• **Provided information**:
····················
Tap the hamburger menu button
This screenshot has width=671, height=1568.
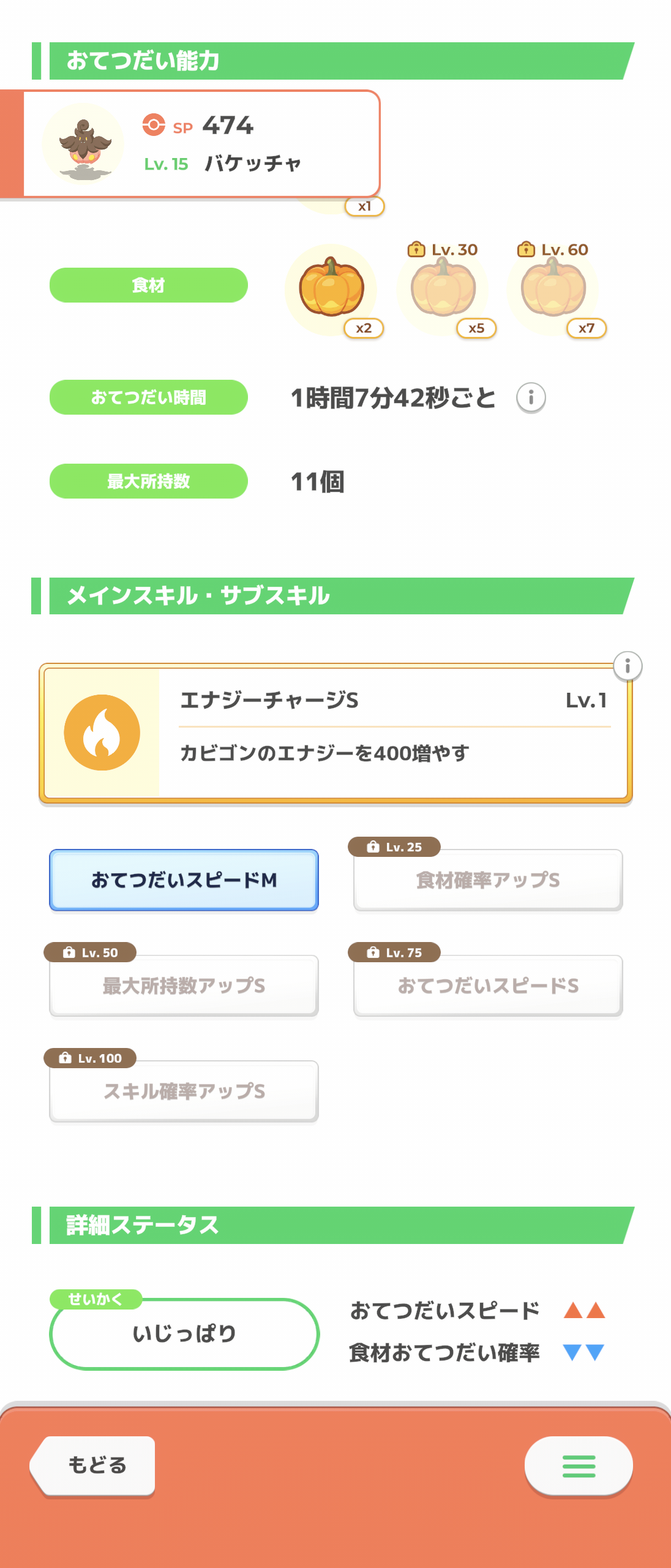pyautogui.click(x=579, y=1466)
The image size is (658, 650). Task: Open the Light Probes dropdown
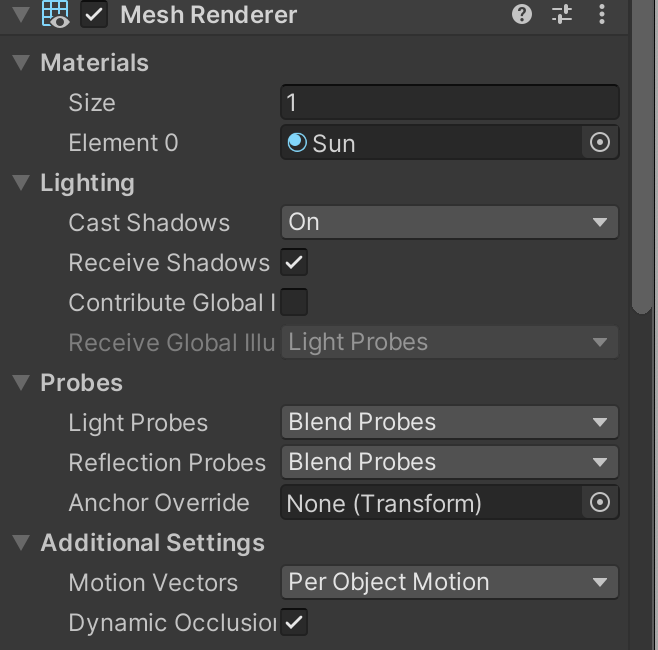tap(449, 422)
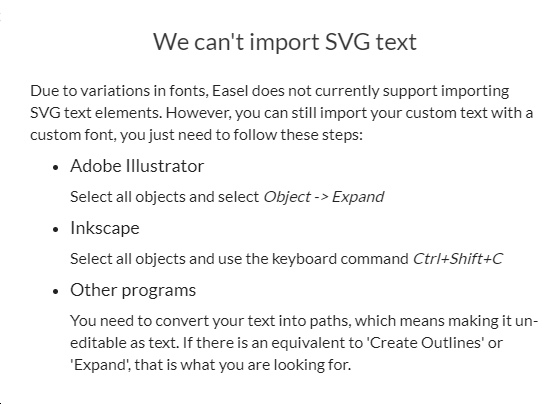
Task: Select the "Inkscape" list heading
Action: tap(105, 228)
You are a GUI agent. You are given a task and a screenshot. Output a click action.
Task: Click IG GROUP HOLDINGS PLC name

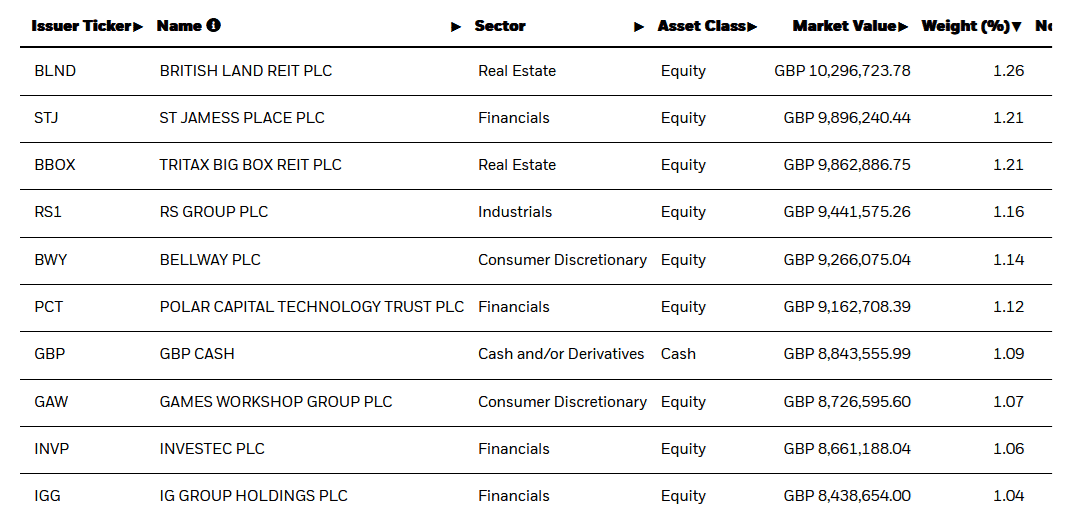[x=255, y=496]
····················
• **Exercise**:
Exclude the pictures and write out exactly the lines from the one holding "You are a GUI" through the end of the entries, inclusive, and only those.

• **Solution to this task**:
You are a GUI agent. You are given a task and a screenshot. Output a click action.
Task: Click IG GROUP HOLDINGS PLC name

[x=255, y=496]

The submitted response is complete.